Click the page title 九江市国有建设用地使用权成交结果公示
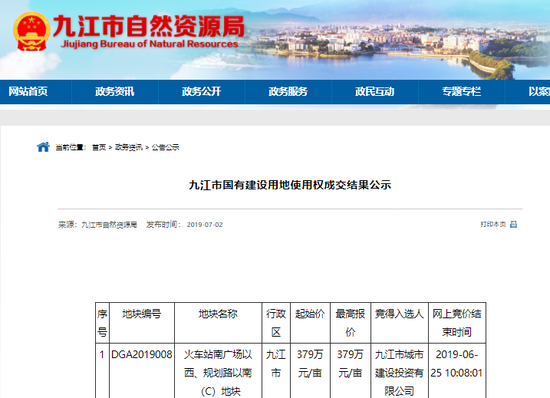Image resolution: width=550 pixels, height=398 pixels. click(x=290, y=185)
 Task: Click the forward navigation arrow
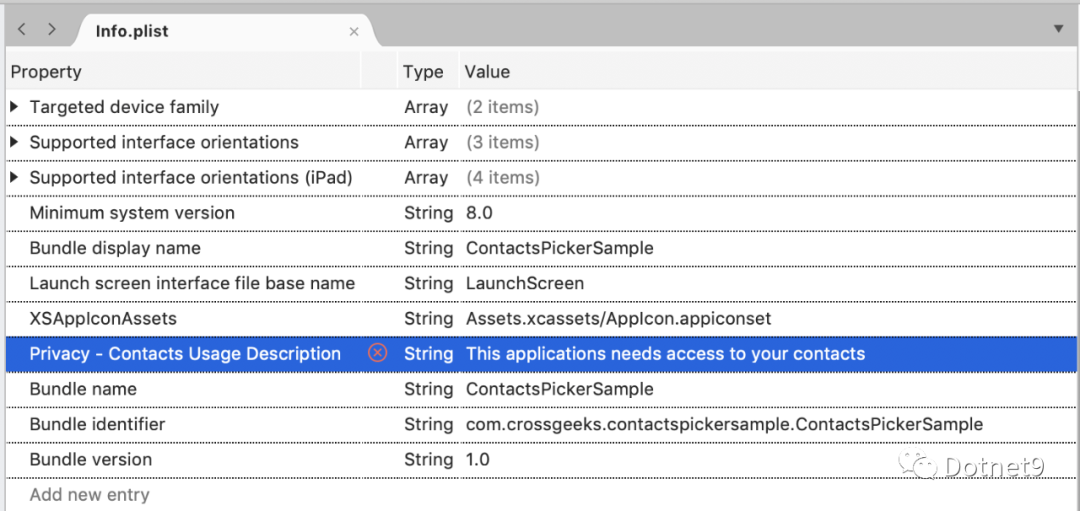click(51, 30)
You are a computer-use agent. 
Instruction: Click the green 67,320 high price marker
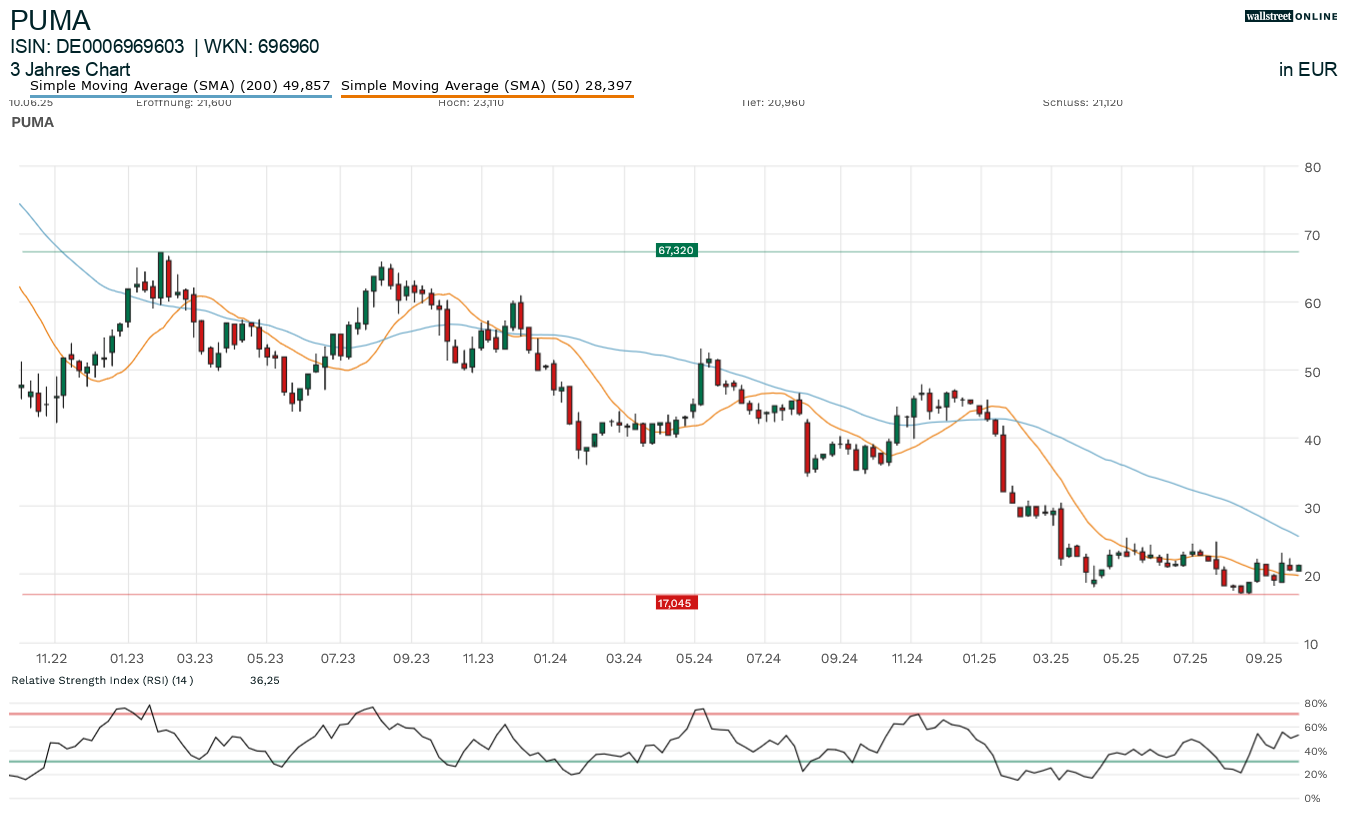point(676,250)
# # # # #
# Your goal
Rewrite all of the material above, substituting "navigation button" for "navigation arrow" and changing nothing else. Omit the pictures from your answer.

# Task result
Click the page title 九江市国有建设用地使用权成交结果公示
Image resolution: width=550 pixels, height=398 pixels. click(x=290, y=185)
 Task: Click the forward navigation button
click(51, 30)
You are a computer-use agent. 
Instruction: Click the green 67,320 high price marker
point(676,250)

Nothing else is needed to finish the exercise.